# Expected Score Model - Data Preparation

In [1]:
import pandas as pd
import numpy as np
import math
from sklearn.model_selection import train_test_split

import sys
sys.path.append("..")
from expected_score_model.config import raw_data_file_path

pd.options.display.max_rows = 999
pd.options.display.max_columns = 999

Import data

In [2]:
chain_data = pd.read_csv(raw_data_file_path, low_memory=False)
chain_data.head()

Unnamed: 0,Chain_Number,Initial_State,Final_State,Order,Quarter,Quarter_Duration_Chain_Start,Quarter_Duration,Team_Chain,Team,Player,AFL_API_Player_ID,Description,x,y,Disposal,Shot_At_Goal,Behind_Detail,Venue_Width,Venue_Length,Home_Team,Away_Team,Home_Team_Direction_Q1,Match_ID,Round_ID,Year
0,1,centreBounce,goal,1.0,1,13,13.0,Brisbane Lions,,,,Centre Bounce,0.0,0.0,,,,138,156,Brisbane Lions,Sydney,right,202101_BrisbaneLions_Sydney,202101,2021
1,1,centreBounce,goal,2.0,1,13,24.0,Brisbane Lions,Brisbane Lions,Dayne Zorko,Dayne_Zorko,Hard Ball Get,8.0,-5.0,,,,138,156,Brisbane Lions,Sydney,right,202101_BrisbaneLions_Sydney,202101,2021
2,1,centreBounce,goal,3.0,1,13,24.0,Brisbane Lions,Brisbane Lions,Dayne Zorko,Dayne_Zorko,Handball,9.0,-6.0,ineffective,,,138,156,Brisbane Lions,Sydney,right,202101_BrisbaneLions_Sydney,202101,2021
3,1,centreBounce,goal,4.0,1,13,28.0,Brisbane Lions,Sydney,Oliver Florent,Oliver_Florent,Loose Ball Get,11.0,-7.0,,,,138,156,Brisbane Lions,Sydney,right,202101_BrisbaneLions_Sydney,202101,2021
4,1,centreBounce,goal,5.0,1,13,29.0,Brisbane Lions,Sydney,Oliver Florent,Oliver_Florent,Handball,12.0,-5.0,effective,,,138,156,Brisbane Lions,Sydney,right,202101_BrisbaneLions_Sydney,202101,2021


Mapping Response

In [3]:
final_state_map = {
    'goal':'goal',
    'behind':'behind',
    'turnover':'miss',
    'rushed':'miss',
    'outOfBounds':'miss',
    'ballUpCall':'miss',
    'endQuarter':'miss',
    'rushedOpp':'miss',
}
chain_data['Final_State'] = chain_data['Final_State'].replace(final_state_map)

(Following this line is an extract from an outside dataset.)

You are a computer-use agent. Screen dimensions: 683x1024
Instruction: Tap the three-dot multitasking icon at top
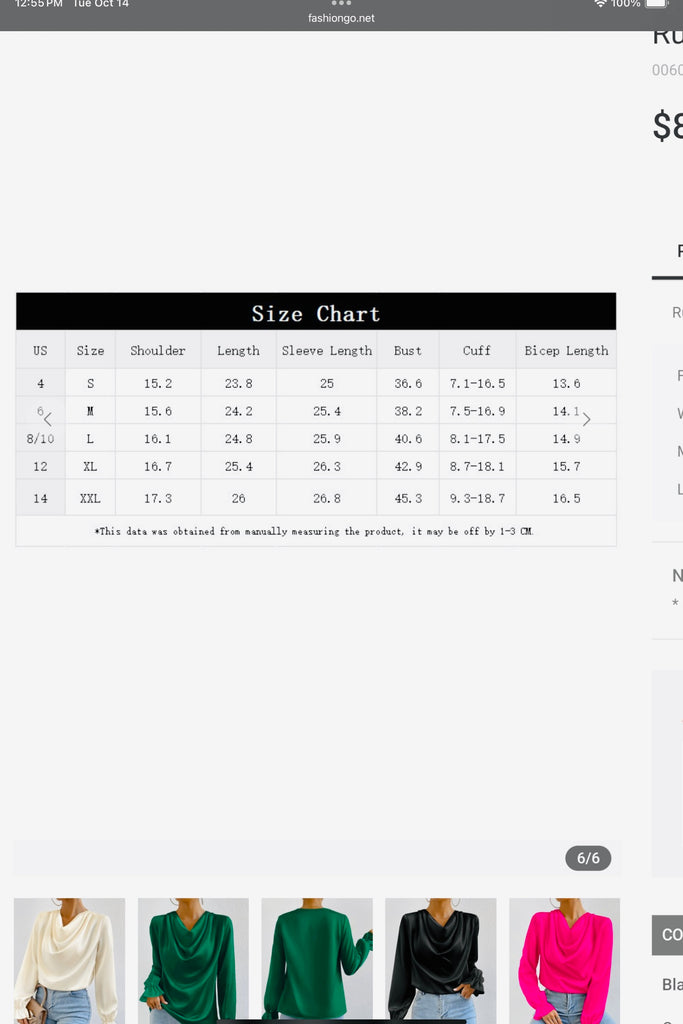[341, 3]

chain_data['Goal'] = np.where((chain_data['Shot_At_Goal'] == True) & (chain_data['Final_State'] == "goal"), 1, 0)
chain_data['Behind'] = np.where((chain_data['Shot_At_Goal'] == True) & (chain_data['Final_State'] == "behind"), 1, 0)
chain_data['Miss'] = np.where((chain_data['Shot_At_Goal'] == True) & (chain_data['Final_State'] == "miss"), 1, 0)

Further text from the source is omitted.